> Your free guide to trick an AI classifier into thinking an umbrella is the Bolivian navy on maneuvers in the south pacific
Or that an aircraft carrier has a fully operational wing of F-35Bs....
Computer boffins have devised a potential hardware-based Trojan attack on neural network models that could be used to alter system output without detection. Adversarial attacks on neural networks and related deep learning systems have received considerable attention in recent years due to the growing use of AI-oriented systems …
... any chip design I've been involved with has used _all_ the available silicon area -- meaning that there is little room for widespread switchable functionality.
And why is it necessary to have switchable functionality for this attack to work? Well, I presume there is some automated acceptance testing to check for functional/non-functional chips. And, if you're going to test the chip, it might as well test whether umbrellas can be distinguished from Bolivian Seaborne Marching Powder.
I believe the usual figure cited for getting someone to spill commercial secrets belonging to his employer is on the order of five times salary.(1) Offer someone five times his normal salary, and most people will spill the beans.

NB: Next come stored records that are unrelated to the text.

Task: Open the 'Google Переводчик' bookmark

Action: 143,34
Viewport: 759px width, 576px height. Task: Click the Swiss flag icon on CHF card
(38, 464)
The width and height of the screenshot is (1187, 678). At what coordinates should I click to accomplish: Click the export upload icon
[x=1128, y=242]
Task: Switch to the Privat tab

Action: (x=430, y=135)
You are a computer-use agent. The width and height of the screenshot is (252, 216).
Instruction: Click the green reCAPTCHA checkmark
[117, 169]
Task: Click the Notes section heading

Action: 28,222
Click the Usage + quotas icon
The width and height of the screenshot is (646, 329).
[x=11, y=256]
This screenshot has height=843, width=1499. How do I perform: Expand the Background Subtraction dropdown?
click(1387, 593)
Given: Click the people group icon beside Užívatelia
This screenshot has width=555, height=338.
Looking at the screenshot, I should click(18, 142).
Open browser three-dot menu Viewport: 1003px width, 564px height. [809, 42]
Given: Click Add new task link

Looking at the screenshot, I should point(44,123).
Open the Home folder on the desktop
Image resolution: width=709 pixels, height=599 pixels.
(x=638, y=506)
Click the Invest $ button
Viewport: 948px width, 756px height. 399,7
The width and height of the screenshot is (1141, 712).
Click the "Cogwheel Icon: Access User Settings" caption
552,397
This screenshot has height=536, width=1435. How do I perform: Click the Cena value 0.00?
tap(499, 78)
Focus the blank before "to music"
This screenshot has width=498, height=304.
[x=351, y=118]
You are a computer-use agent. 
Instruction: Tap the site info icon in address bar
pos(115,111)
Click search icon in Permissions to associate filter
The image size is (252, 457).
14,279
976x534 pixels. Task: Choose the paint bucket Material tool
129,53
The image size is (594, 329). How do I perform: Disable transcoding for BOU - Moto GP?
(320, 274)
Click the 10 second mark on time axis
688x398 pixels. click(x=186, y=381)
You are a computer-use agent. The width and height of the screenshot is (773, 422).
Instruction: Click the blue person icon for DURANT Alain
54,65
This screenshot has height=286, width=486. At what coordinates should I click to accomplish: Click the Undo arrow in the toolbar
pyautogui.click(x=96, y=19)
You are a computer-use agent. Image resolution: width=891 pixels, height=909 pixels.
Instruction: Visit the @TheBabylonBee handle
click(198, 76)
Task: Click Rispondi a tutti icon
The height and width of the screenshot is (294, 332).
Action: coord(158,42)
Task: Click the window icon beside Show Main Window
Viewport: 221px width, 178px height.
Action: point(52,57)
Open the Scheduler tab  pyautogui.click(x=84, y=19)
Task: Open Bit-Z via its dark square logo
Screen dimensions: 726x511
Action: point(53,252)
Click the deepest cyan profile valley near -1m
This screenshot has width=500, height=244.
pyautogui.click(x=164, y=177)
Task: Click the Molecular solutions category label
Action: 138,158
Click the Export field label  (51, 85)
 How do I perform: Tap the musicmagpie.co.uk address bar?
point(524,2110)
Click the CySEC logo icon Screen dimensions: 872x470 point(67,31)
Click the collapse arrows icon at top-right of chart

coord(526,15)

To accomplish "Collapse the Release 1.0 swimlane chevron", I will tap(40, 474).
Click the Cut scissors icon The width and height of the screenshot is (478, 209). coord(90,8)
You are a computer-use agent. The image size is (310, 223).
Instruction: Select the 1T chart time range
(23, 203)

I'd guess that sabotaging your company's products is probably similar in price.
(1) There are a few people who won't at all, or who will demand substantially more, or who will take it as an invitation to be a double agent, i.e. take it immediately to the boss: "Company X offered me Y dollareuropounds to spill secrets. How can we creatively misinform them, ((and what bonus will you offer me to do so))?"
.....the difference between neural networks implemented in hardware (this article's subject), and neural networks implemented in software?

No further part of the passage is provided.